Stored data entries
☆ ☆ ☆
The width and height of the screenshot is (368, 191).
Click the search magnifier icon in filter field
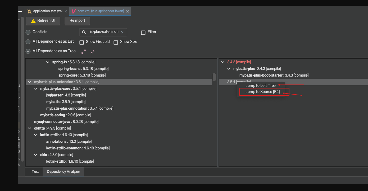[84, 32]
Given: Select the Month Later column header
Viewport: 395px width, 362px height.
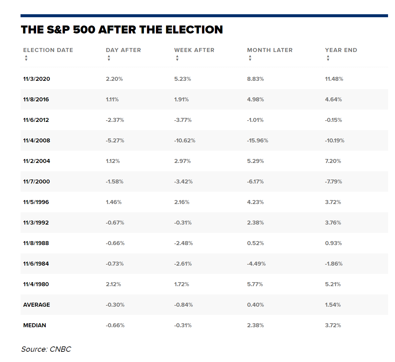Looking at the screenshot, I should tap(270, 50).
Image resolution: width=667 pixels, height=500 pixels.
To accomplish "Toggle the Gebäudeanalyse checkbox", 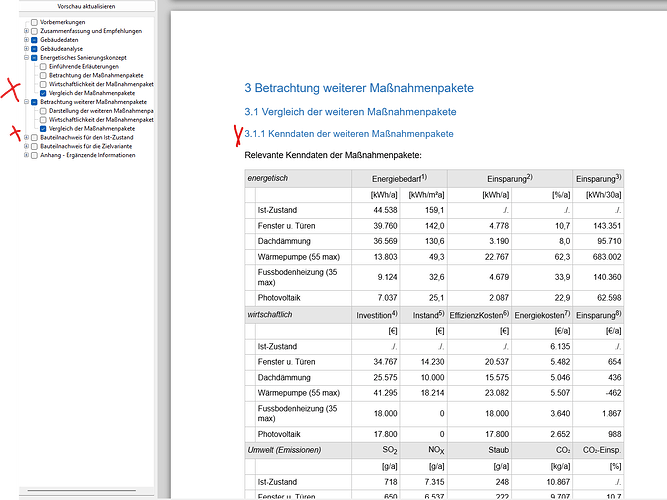I will [x=34, y=49].
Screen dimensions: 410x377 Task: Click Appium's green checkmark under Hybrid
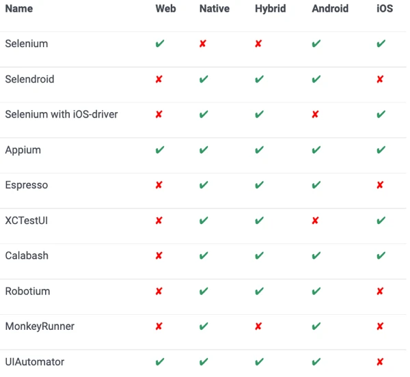pyautogui.click(x=259, y=150)
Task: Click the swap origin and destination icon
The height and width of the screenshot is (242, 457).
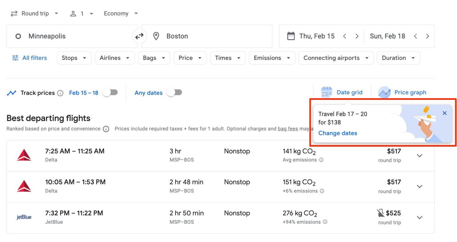Action: coord(140,36)
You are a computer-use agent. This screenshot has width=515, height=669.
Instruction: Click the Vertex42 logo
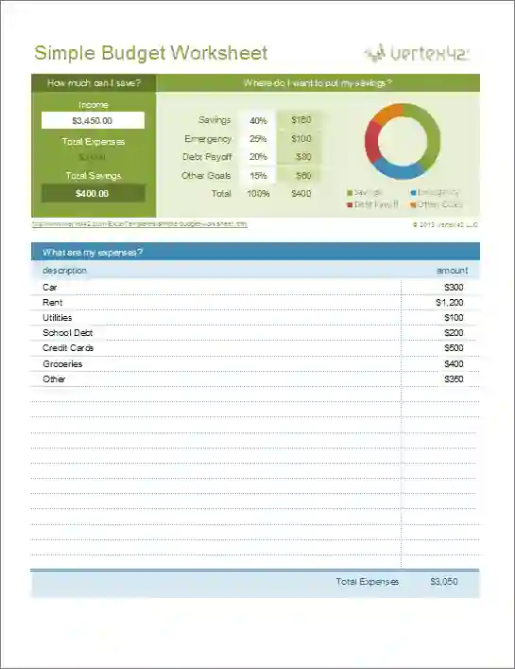click(x=417, y=53)
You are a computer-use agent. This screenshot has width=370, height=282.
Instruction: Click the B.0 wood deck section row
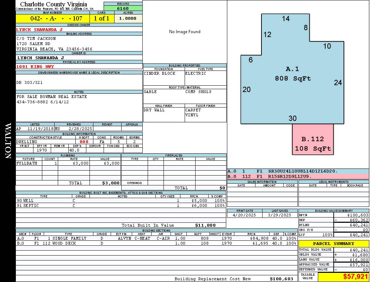[x=156, y=243]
☆ ☆ ☆
• _AIM OF THE EXERCISE_:
Copy the lines from the one containing "has width=370, height=282." through the last line above, including both, and omit the pictures.

• _THE RESULT_:
You are a computer-use agent. This screenshot has width=370, height=282.
Instruction: Click the B.0 wood deck section row
[x=156, y=243]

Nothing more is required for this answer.